The MUST should probably be dropped.

* http://tools.ietf.org/html/draft-ietf-oauth-assertions-01#section-4.1
** http://tools.ietf.org/html/draft-ietf-oauth-assertions-01#section-4.2



On Mon, Apr 23, 2012 at 3:26 PM, Brian Campbell
<bcampbell@pingidentity.com> wrote:
> Sections 6.1, 6.2, 6.3 and 6.4 of
> http://tools.ietf.org/html/draft-ietf-oauth-assertions-01 are all similar in
> that they have a paragraph at the top that ends with, "The following format
> and processing rules SHOULD be applied:" followed by a bullet list of
> specific rules.
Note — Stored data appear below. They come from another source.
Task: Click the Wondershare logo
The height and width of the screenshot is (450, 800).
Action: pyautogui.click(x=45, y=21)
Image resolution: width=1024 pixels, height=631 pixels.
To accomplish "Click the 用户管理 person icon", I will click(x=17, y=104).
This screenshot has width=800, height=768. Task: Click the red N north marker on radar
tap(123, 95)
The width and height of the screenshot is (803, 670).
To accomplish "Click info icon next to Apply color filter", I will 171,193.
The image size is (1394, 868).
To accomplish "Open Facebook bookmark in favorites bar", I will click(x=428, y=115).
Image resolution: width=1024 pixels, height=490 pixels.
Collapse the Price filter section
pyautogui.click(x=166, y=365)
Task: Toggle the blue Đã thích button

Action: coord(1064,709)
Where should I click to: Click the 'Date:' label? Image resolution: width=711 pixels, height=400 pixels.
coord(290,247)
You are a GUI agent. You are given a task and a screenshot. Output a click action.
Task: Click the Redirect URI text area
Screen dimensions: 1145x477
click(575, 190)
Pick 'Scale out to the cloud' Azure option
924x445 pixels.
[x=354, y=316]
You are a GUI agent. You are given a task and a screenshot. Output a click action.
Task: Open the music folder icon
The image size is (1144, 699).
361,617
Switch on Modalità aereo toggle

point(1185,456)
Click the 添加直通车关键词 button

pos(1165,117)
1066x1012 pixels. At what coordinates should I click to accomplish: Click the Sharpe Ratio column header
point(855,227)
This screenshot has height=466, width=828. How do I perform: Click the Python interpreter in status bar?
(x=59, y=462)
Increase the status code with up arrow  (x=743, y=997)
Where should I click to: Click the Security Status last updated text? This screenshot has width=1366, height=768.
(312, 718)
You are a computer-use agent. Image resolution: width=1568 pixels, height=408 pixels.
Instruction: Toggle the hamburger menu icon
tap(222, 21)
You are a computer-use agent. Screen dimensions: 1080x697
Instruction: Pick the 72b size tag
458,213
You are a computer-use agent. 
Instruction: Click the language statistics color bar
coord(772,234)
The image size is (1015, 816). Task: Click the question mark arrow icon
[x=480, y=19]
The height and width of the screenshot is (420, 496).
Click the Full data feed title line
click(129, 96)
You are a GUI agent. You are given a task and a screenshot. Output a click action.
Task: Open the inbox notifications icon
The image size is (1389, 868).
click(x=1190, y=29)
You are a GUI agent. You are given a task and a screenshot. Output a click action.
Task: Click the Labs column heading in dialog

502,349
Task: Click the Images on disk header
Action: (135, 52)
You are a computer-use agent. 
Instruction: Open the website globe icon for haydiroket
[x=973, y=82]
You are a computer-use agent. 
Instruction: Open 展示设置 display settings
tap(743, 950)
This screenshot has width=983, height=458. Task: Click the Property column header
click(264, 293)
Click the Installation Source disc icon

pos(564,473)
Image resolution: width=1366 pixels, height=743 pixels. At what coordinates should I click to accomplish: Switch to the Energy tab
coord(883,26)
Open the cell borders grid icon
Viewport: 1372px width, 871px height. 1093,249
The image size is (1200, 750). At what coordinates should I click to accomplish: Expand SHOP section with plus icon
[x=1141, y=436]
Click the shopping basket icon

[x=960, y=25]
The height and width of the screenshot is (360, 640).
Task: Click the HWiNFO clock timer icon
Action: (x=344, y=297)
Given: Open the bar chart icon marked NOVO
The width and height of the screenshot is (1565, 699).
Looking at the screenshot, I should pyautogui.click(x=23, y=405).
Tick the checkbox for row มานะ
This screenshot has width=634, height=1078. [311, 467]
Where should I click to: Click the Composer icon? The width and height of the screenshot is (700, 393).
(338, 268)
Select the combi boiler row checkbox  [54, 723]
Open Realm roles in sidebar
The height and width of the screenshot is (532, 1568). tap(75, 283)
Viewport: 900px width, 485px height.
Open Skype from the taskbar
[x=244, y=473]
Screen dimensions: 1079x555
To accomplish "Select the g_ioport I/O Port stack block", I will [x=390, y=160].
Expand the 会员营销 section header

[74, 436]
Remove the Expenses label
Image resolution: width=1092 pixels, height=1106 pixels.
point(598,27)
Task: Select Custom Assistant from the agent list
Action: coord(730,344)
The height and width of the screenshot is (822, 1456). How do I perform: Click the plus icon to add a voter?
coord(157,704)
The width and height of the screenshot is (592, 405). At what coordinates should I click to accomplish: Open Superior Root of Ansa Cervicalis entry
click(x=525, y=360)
However some of the individual bullets themselves have
> normative language including several that have a MUST. On rereading the
> draft today, I found this to be a little confusing. I mean, what does it
> mean to say that you SHOULD MUST do something? At a minimum, it seems like
> kind of bad form. I'm thinking that the lead in text before each list should
> just say something like "The following format and processing rules are to be
> applied:" to avoid any potential logical conflict between the normative
> terms. But depending on how the previous text was interpreted, that could be
> considered a breaking change? That might be okay though as this is just an
> abstract specification. Any thoughts?